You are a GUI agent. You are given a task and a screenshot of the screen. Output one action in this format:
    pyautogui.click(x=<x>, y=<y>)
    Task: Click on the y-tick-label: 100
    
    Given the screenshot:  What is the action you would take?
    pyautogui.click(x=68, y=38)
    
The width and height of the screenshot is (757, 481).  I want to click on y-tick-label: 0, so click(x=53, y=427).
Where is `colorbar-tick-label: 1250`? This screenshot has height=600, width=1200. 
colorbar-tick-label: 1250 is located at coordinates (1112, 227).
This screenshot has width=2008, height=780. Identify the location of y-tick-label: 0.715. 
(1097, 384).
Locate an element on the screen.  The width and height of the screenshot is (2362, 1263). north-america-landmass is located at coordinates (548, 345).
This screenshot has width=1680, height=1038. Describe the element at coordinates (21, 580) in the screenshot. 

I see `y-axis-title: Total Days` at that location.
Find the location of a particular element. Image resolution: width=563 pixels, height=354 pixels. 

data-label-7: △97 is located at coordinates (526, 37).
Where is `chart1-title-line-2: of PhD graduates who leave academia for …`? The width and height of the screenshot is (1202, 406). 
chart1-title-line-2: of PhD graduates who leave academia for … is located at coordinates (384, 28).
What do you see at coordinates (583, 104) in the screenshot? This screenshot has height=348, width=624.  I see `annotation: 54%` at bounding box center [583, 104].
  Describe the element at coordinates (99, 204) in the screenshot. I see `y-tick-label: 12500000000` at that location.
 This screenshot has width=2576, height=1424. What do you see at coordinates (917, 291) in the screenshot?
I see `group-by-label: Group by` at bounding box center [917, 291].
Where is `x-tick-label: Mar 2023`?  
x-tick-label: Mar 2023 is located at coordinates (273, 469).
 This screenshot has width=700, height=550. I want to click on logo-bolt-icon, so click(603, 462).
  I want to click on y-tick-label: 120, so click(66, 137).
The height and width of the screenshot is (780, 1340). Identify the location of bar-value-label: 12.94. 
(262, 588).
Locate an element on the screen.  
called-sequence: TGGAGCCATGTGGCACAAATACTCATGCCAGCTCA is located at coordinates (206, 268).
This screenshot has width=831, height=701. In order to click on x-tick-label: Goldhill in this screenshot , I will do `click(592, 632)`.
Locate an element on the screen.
-------------------------
*Exercise prompt*.
Copy every row above word for word, keeping each line and its order unchanged.

*Exercise response*.
You are a GUI agent. You are given a task and a screenshot of the screen. Output one action in this format:
    pyautogui.click(x=<x>, y=<y>)
    Task: Click on the y-tick-label: 100
    
    Given the screenshot:  What is the action you would take?
    pyautogui.click(x=68, y=38)
    
The width and height of the screenshot is (757, 481).  I want to click on y-tick-label: 0, so click(x=53, y=427).
Where is `colorbar-tick-label: 1250`? This screenshot has height=600, width=1200. 
colorbar-tick-label: 1250 is located at coordinates (1112, 227).
This screenshot has width=2008, height=780. Identify the location of y-tick-label: 0.715. 
(1097, 384).
Locate an element on the screen.  The width and height of the screenshot is (2362, 1263). north-america-landmass is located at coordinates (548, 345).
This screenshot has width=1680, height=1038. Describe the element at coordinates (21, 580) in the screenshot. 

I see `y-axis-title: Total Days` at that location.
Find the location of a particular element. Image resolution: width=563 pixels, height=354 pixels. 

data-label-7: △97 is located at coordinates (526, 37).
Where is `chart1-title-line-2: of PhD graduates who leave academia for …`? The width and height of the screenshot is (1202, 406). 
chart1-title-line-2: of PhD graduates who leave academia for … is located at coordinates (384, 28).
What do you see at coordinates (583, 104) in the screenshot? This screenshot has height=348, width=624.  I see `annotation: 54%` at bounding box center [583, 104].
  Describe the element at coordinates (99, 204) in the screenshot. I see `y-tick-label: 12500000000` at that location.
 This screenshot has width=2576, height=1424. What do you see at coordinates (917, 291) in the screenshot?
I see `group-by-label: Group by` at bounding box center [917, 291].
Where is `x-tick-label: Mar 2023`?  
x-tick-label: Mar 2023 is located at coordinates (273, 469).
 This screenshot has width=700, height=550. I want to click on logo-bolt-icon, so click(603, 462).
  I want to click on y-tick-label: 120, so click(66, 137).
The height and width of the screenshot is (780, 1340). Identify the location of bar-value-label: 12.94. 
(262, 588).
Locate an element on the screen.  
called-sequence: TGGAGCCATGTGGCACAAATACTCATGCCAGCTCA is located at coordinates (206, 268).
This screenshot has width=831, height=701. In order to click on x-tick-label: Goldhill in this screenshot , I will do `click(592, 632)`.
Locate an element on the screen.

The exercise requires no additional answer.